Wissenschaftsfreiheit nach Bonner Gutsherrenart
Was Wahrheit ist, bestimme ich
(dg)

Die Wissenschaftsfreiheit ist ein spezifischer deutscher Beitrag zur transnationalen Ausformung von Grundrechtskatalogen. Zu den ursprünglichen Menschenrechten des 18. Jahrhunderts, darauf macht der Bonner Staats- und Verwaltungsrechtler Klaus Ferdinand Gärditz aufmerksam (Universitas, 6/2022), gehörte sie nicht. In klassischen Grundrechtstexten wie der „Bill of Rights“ (1789/91) und der „Déclaration des Droits de l’Homme et du Citoyen“ (1789) sucht man sie vergebens. Allein die Grundrechtscharta der EU (2009) folgt dem deutschen, erstmals in der Verfassung der Paulskirche (1848) verankerten Modell eigenständiger Wissenschaftsfreiheit, die auch in Artikel 5 des Grundgesetzes unter besonderem Schutz steht: „Wissenschaft, Forschung und Lehre sind frei.“ Wissenschaftliche Wahrheiten seien daher hierzulande keine Gegenstände der Gesetzgebung. Ihre Richtigkeit hänge nicht von politischer Macht ab. Was als wissenschaftlich wahr gelten müsse, unterliege strenger Rationalitätskontrolle der scientific community.

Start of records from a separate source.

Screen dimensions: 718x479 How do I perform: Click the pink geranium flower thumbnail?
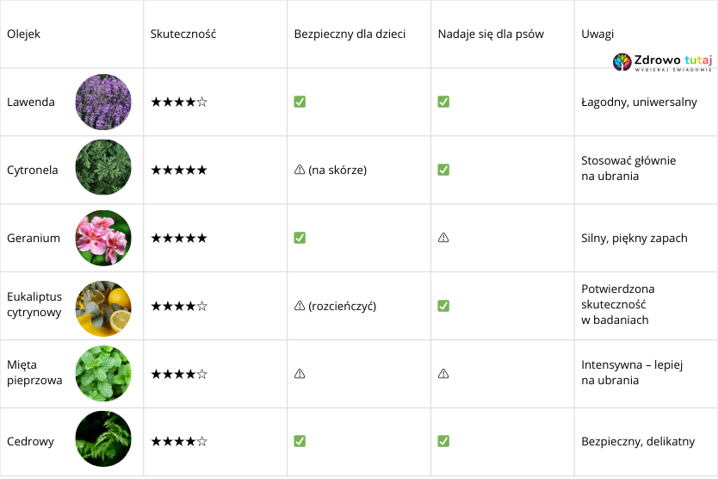tap(103, 238)
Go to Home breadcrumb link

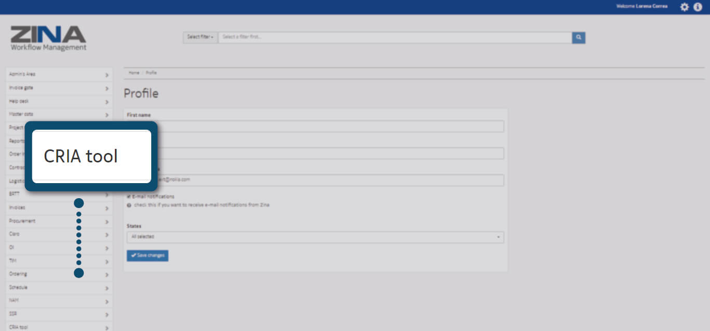134,73
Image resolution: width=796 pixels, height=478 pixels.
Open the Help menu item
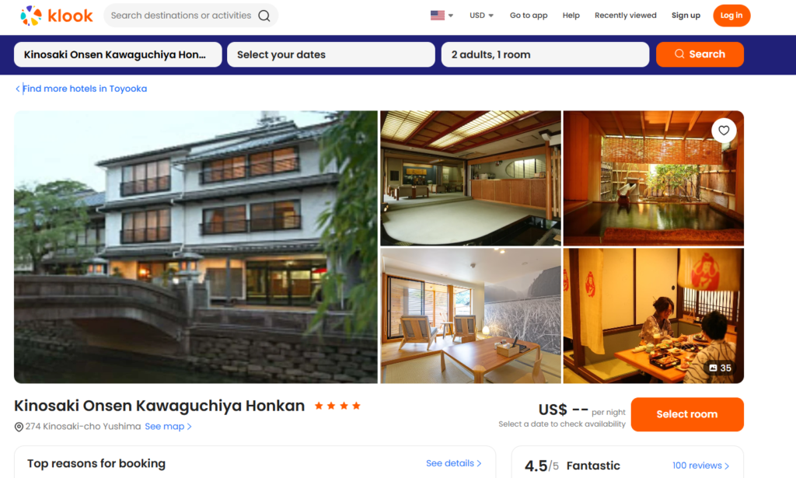click(x=571, y=16)
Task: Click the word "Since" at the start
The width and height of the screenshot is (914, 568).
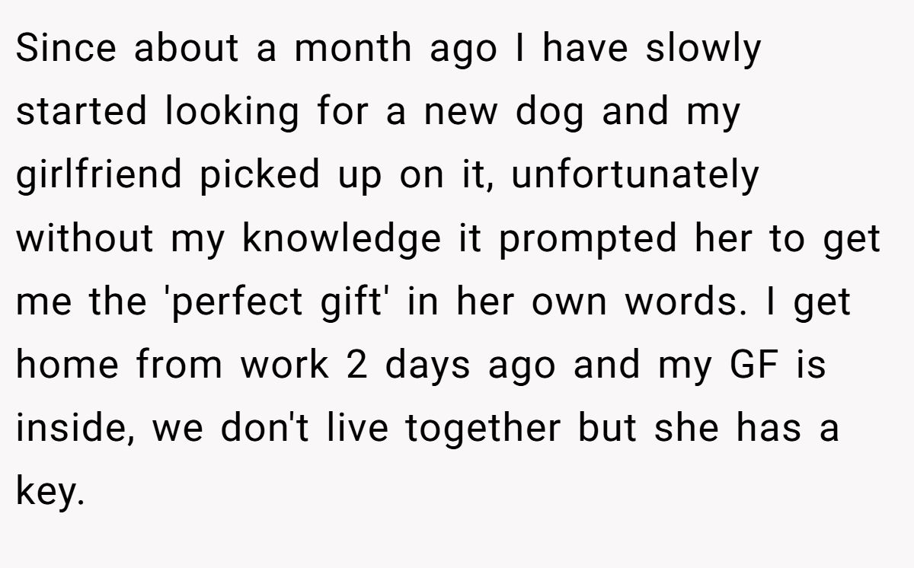Action: pyautogui.click(x=65, y=49)
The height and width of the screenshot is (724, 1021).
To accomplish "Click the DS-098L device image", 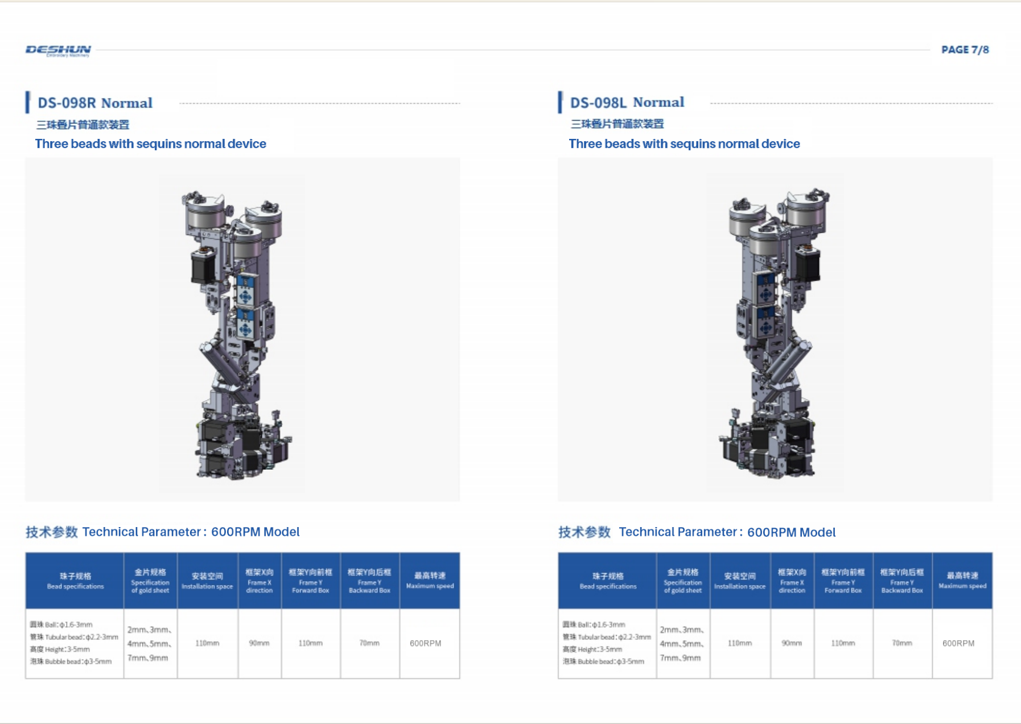I will pyautogui.click(x=775, y=330).
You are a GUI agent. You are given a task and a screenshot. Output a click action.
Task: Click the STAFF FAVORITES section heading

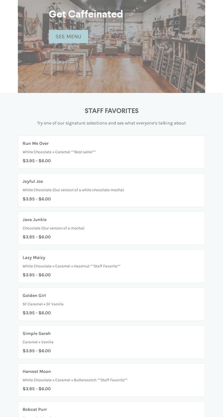tap(112, 111)
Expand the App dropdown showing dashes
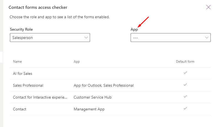 point(171,38)
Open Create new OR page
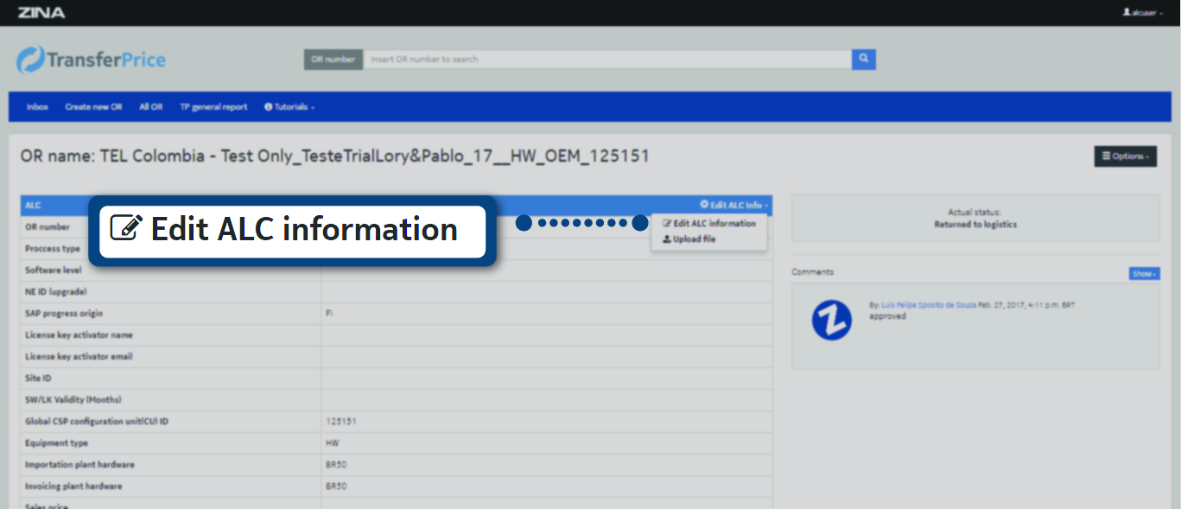Screen dimensions: 1181x509 tap(93, 107)
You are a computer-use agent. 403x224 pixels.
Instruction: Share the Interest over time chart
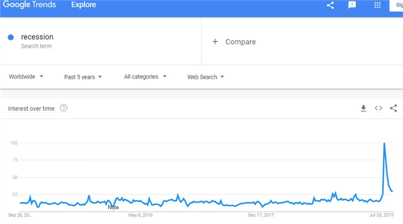[x=394, y=108]
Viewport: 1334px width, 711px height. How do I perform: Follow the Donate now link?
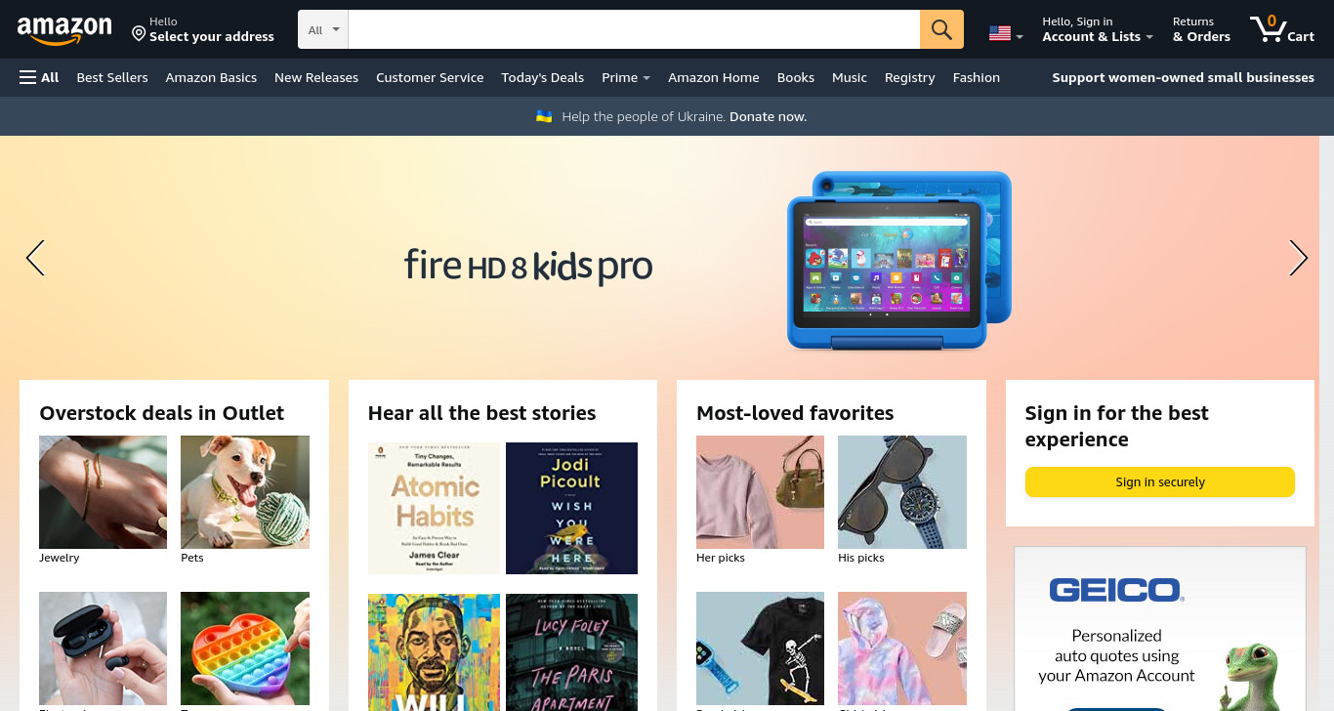[x=768, y=116]
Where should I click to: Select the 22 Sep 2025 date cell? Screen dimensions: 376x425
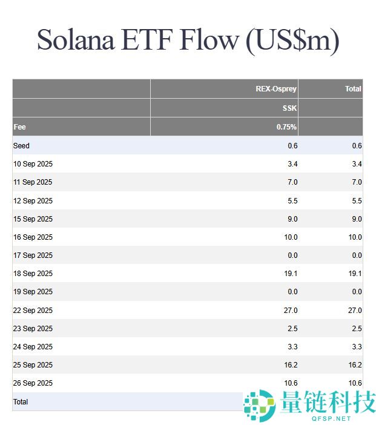33,311
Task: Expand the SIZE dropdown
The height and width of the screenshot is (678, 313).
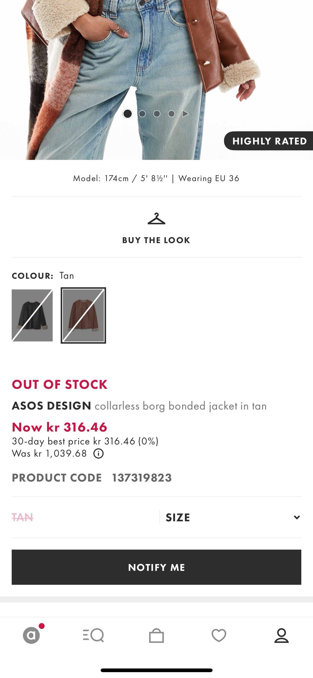Action: coord(233,517)
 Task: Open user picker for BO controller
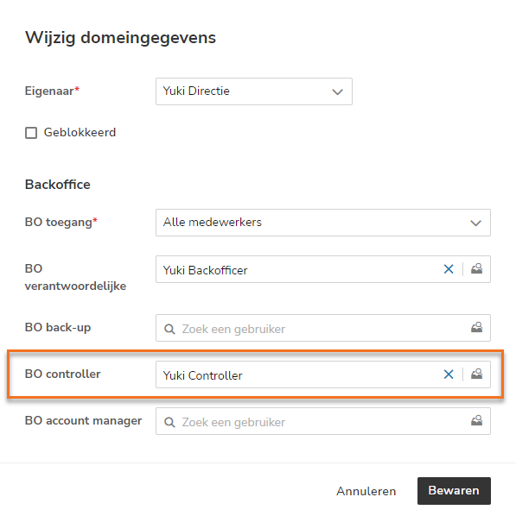(477, 374)
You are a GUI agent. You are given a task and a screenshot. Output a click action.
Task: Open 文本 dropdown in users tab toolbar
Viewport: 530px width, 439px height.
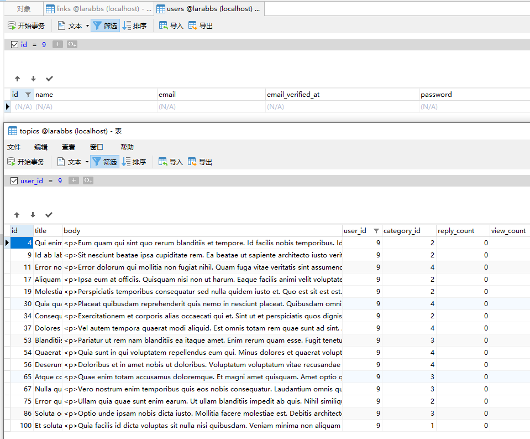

Wer erwartet, Gärditz werde von dieser Klarstellung zur Kritik der Cancel Culture an deutschen Hochschulen übergehen, verkennt das atemberaubende Ausmaß der Politisierung, dem die Staatsrechtslehre und die Karlsruher Verfassungsjustiz sich mittlerweile unterworfen haben. Für Gärditz sitzen die Feinde der Wissenschaft daher nicht in der für ihn zu Unrecht „diffamierten“ Gender-, Migrations- und Rechtsextremismus-„Forschung“, sondern in den Reihen von „Populisten“ wie Thilo Sarrazin, dessen „rassistische Bestseller“ keine wissenschaftliche Wahrheiten böten, sondern „irrlichternde Thesen“, die an Universitäten nichts zu suchen hätten.